Editorial du « Monde » Un tournant vient d’être franchi en Ukraine. Loin de s’en tenir aux positions déjà acquises dans leurs bastions du Donbass, Donetsk et Louhansk, les séparatistes prorusses ont étendu leur offensive au port de Marioupol, au prix de bombardements meurtriers. Cette nouvelle cible accrédite l’hypothèse de la constitution d’un corridor reliant la Russie à la Crimée, annexée il y a bientôt un an par Moscou.
Un autre tournant a été franchi dans le discours des Occidentaux. Les choses sont désormais dites ouvertement, au moins par les Américains : derrière les séparatistes, c’est bien le Kremlin qui est à la manœuvre. Pour le président Barack Obama, cette nouvelle offensive a été menée « avec un appui russe, de l’équipement russe, du financement russe, de l’entraînement russe et des troupes russes ». On ne saurait être plus clair.
Vidéo Le Monde Pourquoi les combats s’intensifient
Côté européen, on commence aussi à se rendre à l’évidence. Le risque d’une véritable guerre dans l’est de l’Europe est désormais réel, observe-t-on au sein de l’exécutif français. Le président Poutine, tout en maintenant le contact avec la chancelière Angela Merkel et le président François Hollande, se montre de plus en plus dur et n’est visiblement pas intéressé par un dialogue sérieux avec l’Ukraine.
Un conseil extraordinaire des ministres des affaires étrangères de l’Union européenne doit se réunir jeudi 5 février à Bruxelles : « Il est temps de réévaluer notre politique sur la base des faits, et non plus sur celle de nos illusions », a averti le président du conseil de l’UE, le Polonais Donald Tusk. L’approche lénifiante du document de travail sur les relations Russie-UE préparé début janvier pour les Etats membres par la haute représentante Federica Mogherini paraît aujourd’hui largement dépassée.

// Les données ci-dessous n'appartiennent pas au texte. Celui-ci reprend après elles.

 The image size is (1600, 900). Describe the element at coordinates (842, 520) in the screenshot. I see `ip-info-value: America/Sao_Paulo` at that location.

Le registre des Européens n’est pas infini. Il faut maintenir les sanctions contre Moscou, éventuellement les renforcer. Alliées à la baisse du prix du pétrole, elles ont un impact sur l’économie russe. Elles ont aussi un effet politique pervers : celui de provoquer un durcissement de M. Poutine, très soutenu par la population russe dans l’adversité, plutôt qu’un assouplissement. Mais elles suscitent une nervosité évidente au sein de l’équipe dirigeante russe.
Pas de solution militaire
Entraîner les amis de l’Ukraine dans la guerre n’est pas une option envisagée par les Occidentaux, à juste titre. Le président Petro Porochenko lui-même reconnaît qu’il n’y a pas de solution purement militaire à ce conflit. Le meilleur moyen de résister à l’offensive ukrainienne de M. Poutine est de continuer à lui opposer un front diplomatique lucide, uni et ferme – un message que le nouveau gouvernement grec va devoir intégrer –, et d’accentuer son isolement.
Les Occidentaux ne doivent pas se laisser impressionner par la menace russe de se tourner vers la Chine : les dirigeants chinois n’ont aucune envie de prendre parti dans ce conflit. A Davos, la semaine dernière, le premier ministre chinois, Li Keqiang, a adressé une mise en garde à Moscou en réaffirmant la volonté de Pékin de « maintenir l’ordre international issu de la seconde guerre mondiale » et en condamnant ceux qui entretiennent « une mentalité de guerre froide et de jeux à somme nulle ».
Enfin, il faut continuer à aider l’Ukraine à se redresser politiquement et économiquement, afin d’éviter d’avoir un Etat failli au milieu de l’Europe. Cela coûtera cher. Ne pas le faire coûterait encore plus cher.